The diversification of UK farms is becoming an important issue, more and more so in recent years.
With subsidies falling away, land prices are falling, and along with other issues there is uncertainty about the future.
However, one of the solutions is diversification.
It makes sense to tap into more than one income stream. Looking at alternative uses for your farmland can help farmers and large landowners generate income from more stable markets such as leisure and now is the time to act.
It is good to embrace the new opportunities, and though there is no guarantee it can boost your farming business, this can be beneficial and rewarding in the long run.
Not sure what you can do with your farmland? Here are some the various ways you can diversify, but there is an almost unlimited list.
Skills to use off the farm
Tree-surgeon: You, or a member of your family, will probably have a lot of experience on pruning and treating old or damaged trees to help preserve them, along with trimming the unruly hedges.

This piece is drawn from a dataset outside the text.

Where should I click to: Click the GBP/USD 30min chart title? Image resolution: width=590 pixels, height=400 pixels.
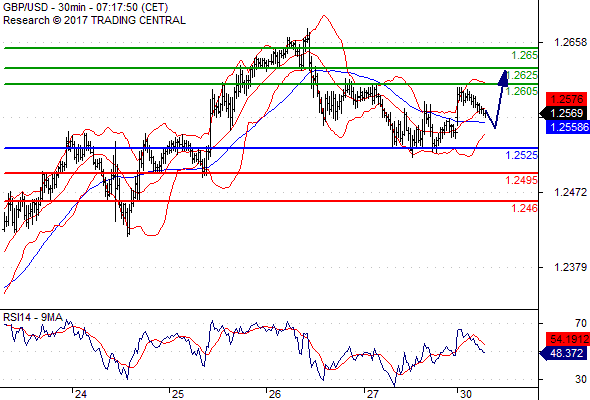(85, 8)
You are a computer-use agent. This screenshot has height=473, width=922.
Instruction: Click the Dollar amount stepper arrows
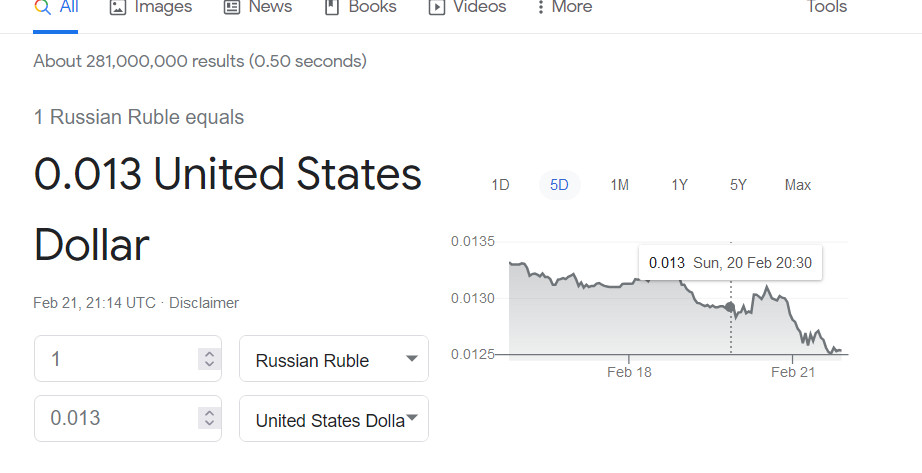[x=208, y=418]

Tree surgeons are popular, and skilled ones are highly sought after. Hiring out your skills as a tree surgeon can provide a steady stream of income.
Public speaking/lecturing: many people who farm have been in the business a long time, even having grown up within the industry. There is a majority who have no idea about farming, where their food comes from and how it affects them. Reaching out to local communities to impart your knowledge can raise awareness and get people interested in the farming industry.
Dog training: Dogs come hand in hand with farms and training them can be a full-time job. You may be surprised that others will want your expertise to help them train their own dogs, for whatever means.
Add value to your produce
Produce cheese, cream, butter, ice cream from your milk: The cost of milk in a shop, compared to what it costs for farmers to produce is unfairly imbalanced.
Why not diversify what you do with your milk, and make your own cheese, butter or even ice-cream?
Whether it’s just to keep for yourself and family and friends, or to sell on through farmers’ markets and shops, or directly to pubs, restaurants and cafes, it can provide a great income, after the initial start-up costs.
Butcher your meat and sell through farm shops and markets: Like with milk, you can make use of the meat on your farm.
You can cut out third party costs and sell directly to the farm shops, town butchers and markets, who are then guaranteed locally farmed and quality meat.
Kennels and catteries: You may find that some of your outbuildings and farmland can be transformed into something else.
Using them as kennels and catteries is a great way to gain extra income. This is especially good if you have a background with animals and provide good accommodation with plenty of room for the extra animals.
Stables: Similar to kennels and cattery, you could use the outbuildings for stables for local horse owners who need their own space. Work with other stables to develop it into a good environment for the animals.
Craft workshops, art galleries: On the other hand, if you don’t want the care of extra animals on your plate, hiring out your outbuildings to local communities for craft workshops or even as an art gallery is a way to get people visiting the farm.
Develop the farm
Honey and beekeeping: Bees are on the decline in the UK, with fewer beekeepers and less knowledge about how to help them thrive. If you have space to develop a wildflower meadow, and for a decently sized hive, beekeeping could be a fun way to diversify.
Your own farm shop: If you plan to make cheeses and so on from your farm, one way to sell it is through your own farm shop. This can be a hard task but will be a benefit long term. Being right on your farm, customers can know where the food came from and can trust it is organic.
Leisure or tourism
Riding school: If you go down the stables route, you could then develop part of your farm into a riding school. Horse riding is a popular activity for young children, as well as adults, so a riding school in an area where there may be none can generate income, as well as even spark interest in the farm itself.
Clay pigeon shooting: You may want to try setting up a clay pigeon shooting ground. A fun sport, which is accessible to everyone, clay shooting can also open doors to other activities on your farm and the surrounding land, such as game shooting, fishing and hunting. Along with clay shooting, you could also create a paintballing zone.
Guided walks and rambling routes: Opening your farm up to visitors is a good starting point for diversification. Offering guided walks in the area or creating public walking routes for ramblers, that are not intrusive can expand your farm and connections. With this, you can also suggest visitors the best walking boots, accessories and country clothing to use when out in the countryside.
Game shooting grounds: The game shooting season doesn’t start until August, so there is plenty of time for you to get together a plan to set up your very own shooting grounds. This can initially require a costly outlay and some hard graft, however, the enjoyment of hosting a shoot and the fruits of these events can often be very worthwhile. Utilise the skills of friends and family when setting this up to lighten the load and ensure that your shoot is a success!